At Home with the Lord (2 Corinthians 4:13-5:10)

Some people like camping. Some people love camping. But I’m not one of them. Sure, I’ve got plenty of fond memories of setting up a tent in the backyard or by the beach. And just as many memories of lying on rocks, breathing smoke from campfires, and meeting friendly mosquitoes.

Okay, so maybe camping isn’t that bad. But would you choose to live in a tent instead of a house? Sure, a tent can be okay for a weekend, but eventually the ropes start to loosen, the canvas will sag, and the weather just can’t be kept out.

When he was Prime Minister (in 1993), Paul Keating said, ‘If you’re not living in Sydney, you’re just camping out.’ But God’s message to us today is, ‘If you’re not in heaven, you’re just camping out.’ Here in 2 Corinthians, God tells us that our present bodies are temporary, but in heaven we will have permanent bodies so that we can live with Him forever.

That challenges so much of how we think. We don’t think much about death or heaven, unless we’re really sick! Do we live like everything we have here is temporary? I suspect that for most of us, even if we’re Christians, we invest far more time and energy into material things that will not last. That’s materialism, and its roots go down deep into our hearts.
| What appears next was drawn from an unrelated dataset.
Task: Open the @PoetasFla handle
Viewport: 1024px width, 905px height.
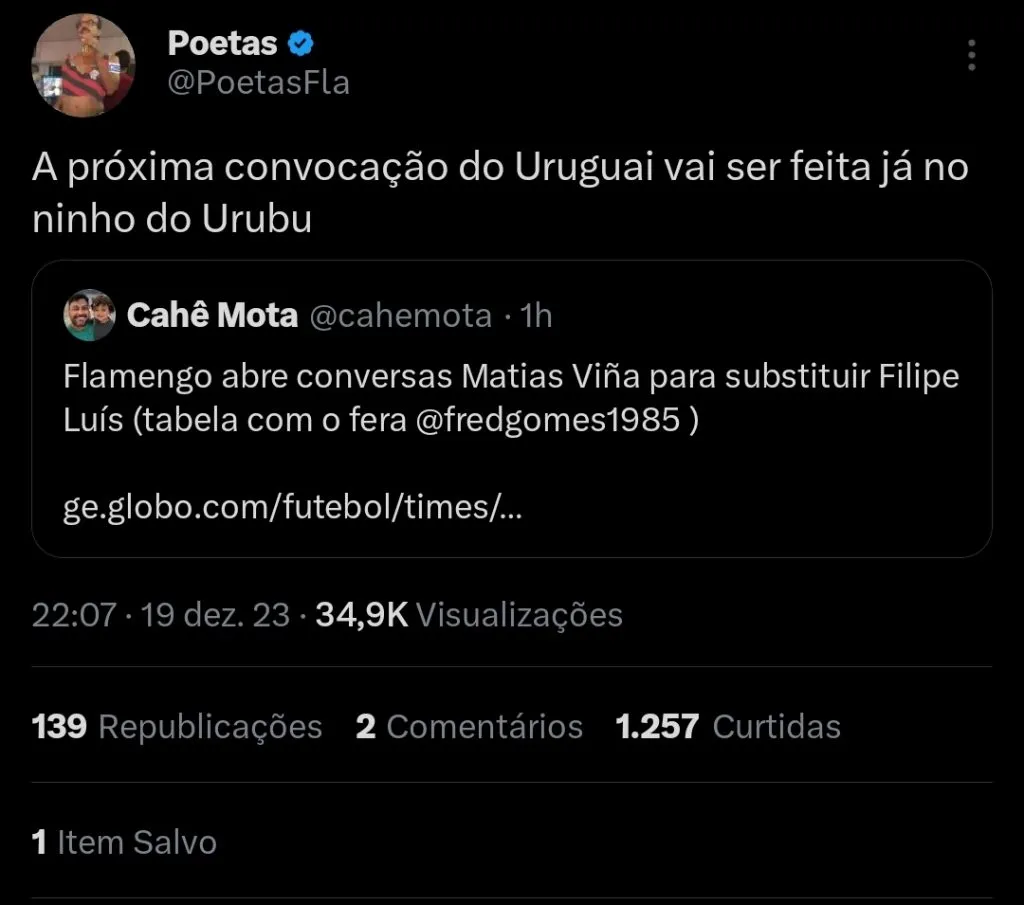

Now, if we’ve thought about that for very long, we might have concluded that God’s only interested in spiritual stuff. If that’s right, then we’ve only got one opportunity to really enjoy life (1 Corinthians 15:32)! If we think that, we’ve fallen for dualism: that the idea that the body and the spirit are opposites, that physical things are always bad and spiritual things are always good, and so death means leaving our bodies behind forever.

The problem with both materialism and dualism is this: They aren’t how God made the world, or us! Here, Paul tells us that God made us to live our physical lives now for His glory (4:13-18), and to live forever with Him (5:1-10). Our lives will be completely different when we know what God has made us for.